There’s the very pertinent reality that, in terms of car enthusiasm there’s a huge bias towards cars of the immediate Post-War. In the glow of the found memories of mid-century economic prosperity, the reverence for cars with fins and full metal jackets lined inside and out still looms heavily over the shadow of car enthusiasm.
The cars that command average American Salaries if not more at auctions have years of birth of at least 45 years old, are considered at their finest bloom once they’ve hit the silver fox age of 50, and become really intensive things to insure and keep in good health once they hit 60 and beyond. Hiding in the shadows are the cars under 45 years old to those that are being ditched as students graduate college, leaving behind family hand-me-downs and first rides from the era of The X-Files and Moesha. “Malaise Machines,” they’re called.
As known, as we ditched the intricate systems of industrial urban dwelling like PCC rail public transit lines for the fancy-free promise of Ford Fairlanes and the sort for suburban sprawl and the interstate highway system during our transition into our current service economy, we ran up against many social and environmental hurdles. Those huge V8’s consumed dinosaur juice at a rapid pace, spewed pollutants that made our concept of clarity quite foggy, and none to forgiving should they find themselves in accidents. These cars served as a bridge from our much beloved Mid Century museum pieces to our current in transition to transportation pods blandmobiles. In a way they’re the missing chapter in our vehicular history, the dying stories of how we got from CinemaScope to High Definition on the Highway.

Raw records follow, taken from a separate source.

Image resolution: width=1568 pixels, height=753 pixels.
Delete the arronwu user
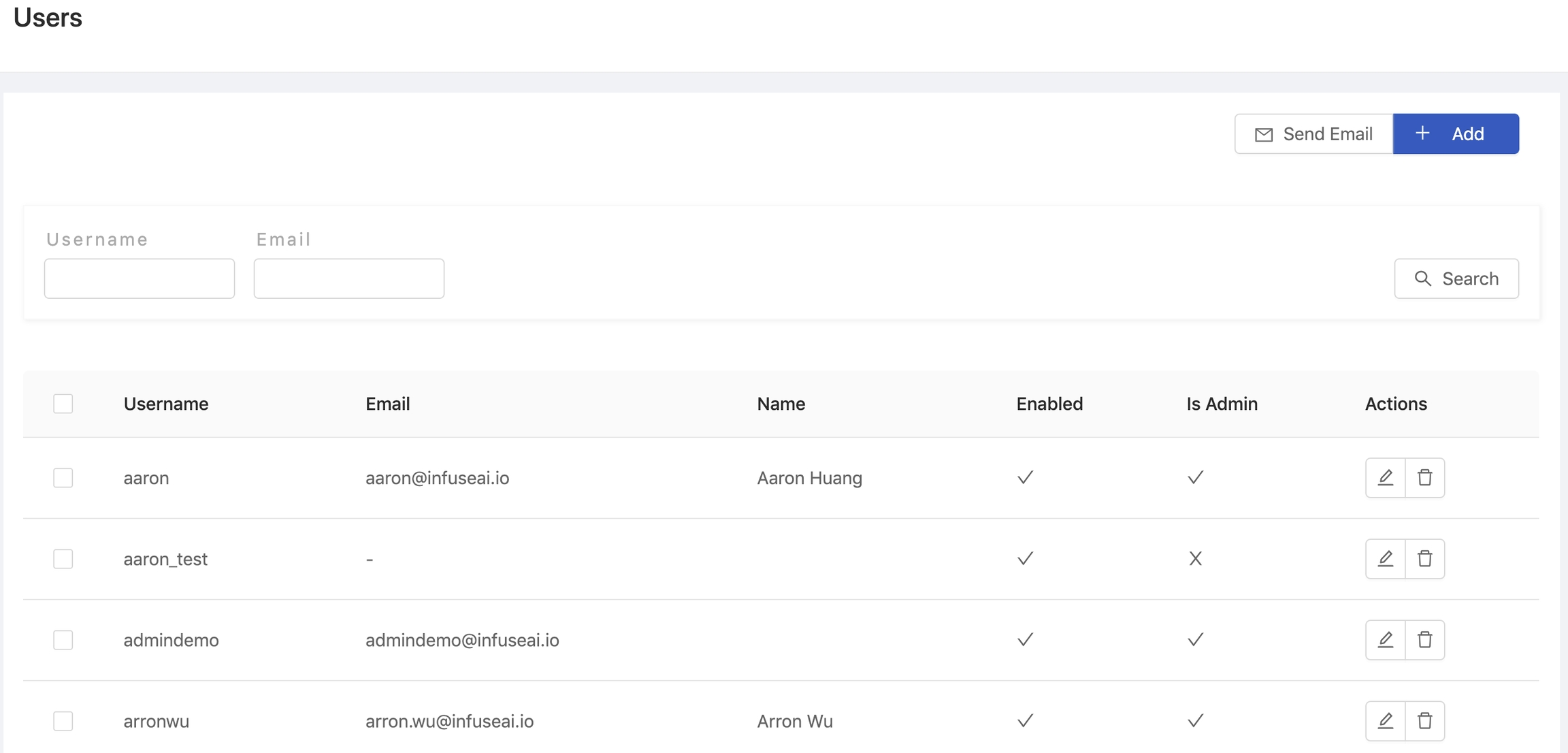point(1424,721)
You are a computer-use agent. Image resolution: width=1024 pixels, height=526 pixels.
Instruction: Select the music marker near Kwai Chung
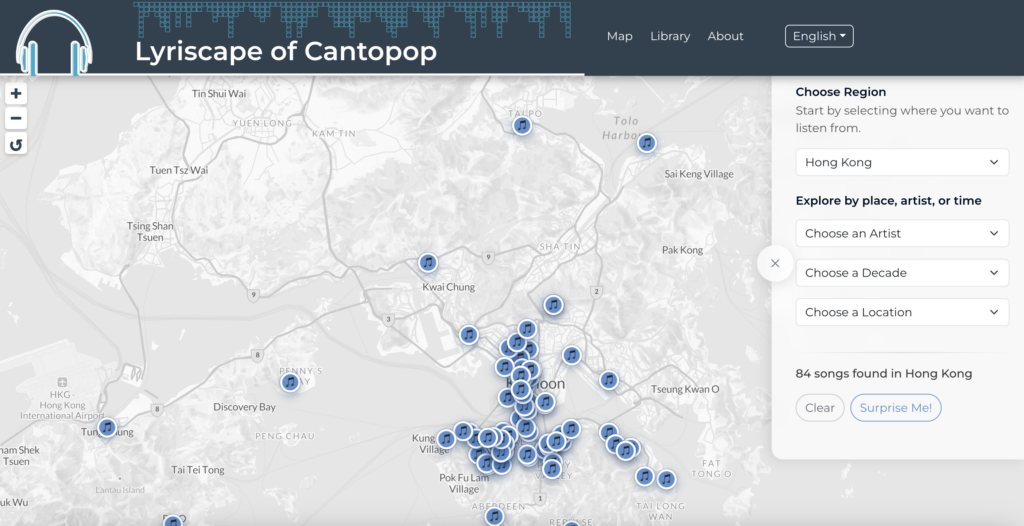[428, 263]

These cars, which started to see emissions equipment as early as 1968, served as the backdrop for just about anyone aged 28 through 50 years old. From super late Baby Boomers, to Generation X’ers to the eldest millennials have owned these cars as their first forages into vehicular independence, or had parents, grandparents, aunts, uncles, and cousins curse their infinite flaws, or stand in awe of their technological marvels.
These are the first cars that had (semi) reliable computers control such sensitive tasks such as fuel delivery or automatic transmission shifting. Here we find the earliest on-board diagnostic systems for what ailed cars, alongside navigation systems built into the instrumentation, nevermind the ever-increasing sophistication of in car entertainment.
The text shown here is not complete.